HUMBERTO THEODORO JÚNIOR explica que o vínculo da penhora é transferido para preço depositado pelo arrematante. “O dinheiro succedit in loco rei. O dinheiro pago toma, com efeito, o lugar dos bens arrematados, entra provisoriamente para o patrimônio do executado, mas no mesmo momento fica sujeito ao vínculo da penhora, porque deverá ser distribuído entre os credores depois de pagas as custas; o que sobrar eventualmente será devolvido à livre disposição do devedor”. (Curso de Direito Processual Civil, v. II, pág. 966, n. 964)

Em síntese: a) a penhora assegura preferência no recebimento do crédito (art. 908, caput, e § 2º do CPC); b) a penhora não assegura preferência para pracear o bem; c) as jurisdições são independentes, e por essa razão os atos que envolvem a arrematação só podem ser atacados no juízo em que ela se efetivou. O juiz cível não conhece competência para anular arrematação ocorrida na esfera trabalhista, e vice-versa; d) uma vez efetuada a arrematação e cumpridas todas as formalidades legais que lhe são pertinentes, o dinheiro toma o lugar da coisa penhorada.


2 A arrematação “consiste no ato pelo qual o busca o Estado converter em dinheiro os bens penhorados”. (Elpídio Donizzetti Nunes, Curso Didático de Direito Processual Civil, pág. 419)

ERNANE FIDÉLIS DOS SANTOS ensina que “quando, na execução, apreende-se e deposita-se bem, para atendê-la, tem-se a penhora; quando se aliena o bem, na forma específica de venda pública, tem-se a arrematação”. (Manual de Direito Processual Civil, v. 3, pág. 176, n. 1.221)

O CPC estabelece as fases que envolvem o procedimento da arrematação. (art. 879 e seguintes)

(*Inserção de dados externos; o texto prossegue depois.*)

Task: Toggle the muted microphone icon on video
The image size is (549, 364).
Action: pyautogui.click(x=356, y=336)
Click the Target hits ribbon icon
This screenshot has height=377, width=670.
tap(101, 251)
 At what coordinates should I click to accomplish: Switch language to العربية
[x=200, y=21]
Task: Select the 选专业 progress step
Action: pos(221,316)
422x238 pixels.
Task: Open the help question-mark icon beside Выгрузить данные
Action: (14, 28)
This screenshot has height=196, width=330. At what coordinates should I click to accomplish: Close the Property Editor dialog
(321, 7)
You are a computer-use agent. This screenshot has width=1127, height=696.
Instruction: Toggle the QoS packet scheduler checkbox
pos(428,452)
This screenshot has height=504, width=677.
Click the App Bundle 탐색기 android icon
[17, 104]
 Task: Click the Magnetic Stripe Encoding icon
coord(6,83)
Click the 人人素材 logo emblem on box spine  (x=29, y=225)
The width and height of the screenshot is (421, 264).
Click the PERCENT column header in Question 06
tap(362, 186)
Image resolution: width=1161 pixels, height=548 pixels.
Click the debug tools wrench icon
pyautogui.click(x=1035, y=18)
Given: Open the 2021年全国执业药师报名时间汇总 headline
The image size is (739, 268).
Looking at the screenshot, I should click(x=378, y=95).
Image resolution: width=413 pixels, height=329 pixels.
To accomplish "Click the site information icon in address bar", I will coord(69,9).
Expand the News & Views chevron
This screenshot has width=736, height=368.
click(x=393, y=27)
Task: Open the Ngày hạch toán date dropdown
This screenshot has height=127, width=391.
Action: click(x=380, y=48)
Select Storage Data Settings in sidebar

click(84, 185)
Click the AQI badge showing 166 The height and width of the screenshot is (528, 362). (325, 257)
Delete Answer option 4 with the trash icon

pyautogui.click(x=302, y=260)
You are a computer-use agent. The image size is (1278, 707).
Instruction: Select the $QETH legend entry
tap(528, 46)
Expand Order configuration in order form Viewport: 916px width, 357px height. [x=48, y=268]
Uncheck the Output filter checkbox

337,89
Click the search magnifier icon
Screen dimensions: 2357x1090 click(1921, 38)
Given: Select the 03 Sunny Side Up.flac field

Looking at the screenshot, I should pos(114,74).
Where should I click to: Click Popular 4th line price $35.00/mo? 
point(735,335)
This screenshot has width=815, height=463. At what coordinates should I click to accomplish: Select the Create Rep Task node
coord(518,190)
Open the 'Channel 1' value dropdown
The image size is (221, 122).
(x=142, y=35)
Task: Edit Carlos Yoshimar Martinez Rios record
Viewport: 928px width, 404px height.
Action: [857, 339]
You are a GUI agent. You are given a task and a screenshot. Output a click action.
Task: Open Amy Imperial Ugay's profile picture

Naquilo que interessa ao presente artigo, é importante precisar que a arrematação não é uma venda judicial dos bens penhorados, porque, como já foi dito, “não se pode conceber uma alienação contratual sem o consentimento do dono do bem negociado. – O que de fato ocorre, segundo o magistério de nosso clássico Paula Batista, é uma desapropriação forçada, efeito da lei, que representa a justiça social no exercício de seus direitos e no uso de suas forças para reduzir o condenado à obediência do julgado. – A conclusão, pois, a que chega a doutrina moderna é que a natureza contratual é incompatível com a arrematação, que só pode ser entendida como ato de desapropriação, ou seja, como ato processual de soberania do Estado que, pelo órgão judicial, expropria os bens do executado e transfere, a título oneroso, sua propriedade a terceiro. É típico ato executivo, portanto, ato de direito público, como é a desapropriação nos outros casos em que o Estado interfere no domínio privado por necessidade ou utilidade pública”. (Humberto Theodoro Júnior, Curso cit., pág. 949, n. 848)

Tem-se uma forma originária de aquisição, inexistindo qualquer relação entre o arrematante e o precedente titular do direito real, o que se coaduna com a segurança jurídica e a natureza jurídica da arrematação.

A carta de arrematação, expedida em favor do arrematante, uma vez registrada, reflete na eficácia da penhora em relação ao bem praceado, e se desloca, como dito, para o produto obtido com o leilão. O bem, que estava penhorado, passa livre de qualquer ônus para o arrematante.

Nenhuma relação existe entre o arrematante e o proprietário do bem, porque, como está na lição acima transcrita de HUMBERTO THEODORO JÚNIOR o Estado, pelo órgão judicial, e no exercício de ato processual de soberania estatal, expropria bens do executado e promove sua transferência a terceiro, a título oneroso.

Nesse passo orienta-se o Conselho Superior da Magistratura de São Paulo, na apelação cível n. 0034323-42.2011.8.0100, da Comarca da Capital, com relatoria do Des. José Renato Nalini, publicado no DJE 10/01/2003, estando no voto condutor que “ao destacar a inexistência de relação jurídica entre o adquirente e o procedente titular do direito real, a ausência de nexo causal entre o passado e a situação jurídica atual, a inocorrência de uma transmissão voluntaria do direito de propriedade, de sorte a alinhar-se com a jurisprudência do Superior Tribunal de Justiça e a prestigiar a segurança jurídica”.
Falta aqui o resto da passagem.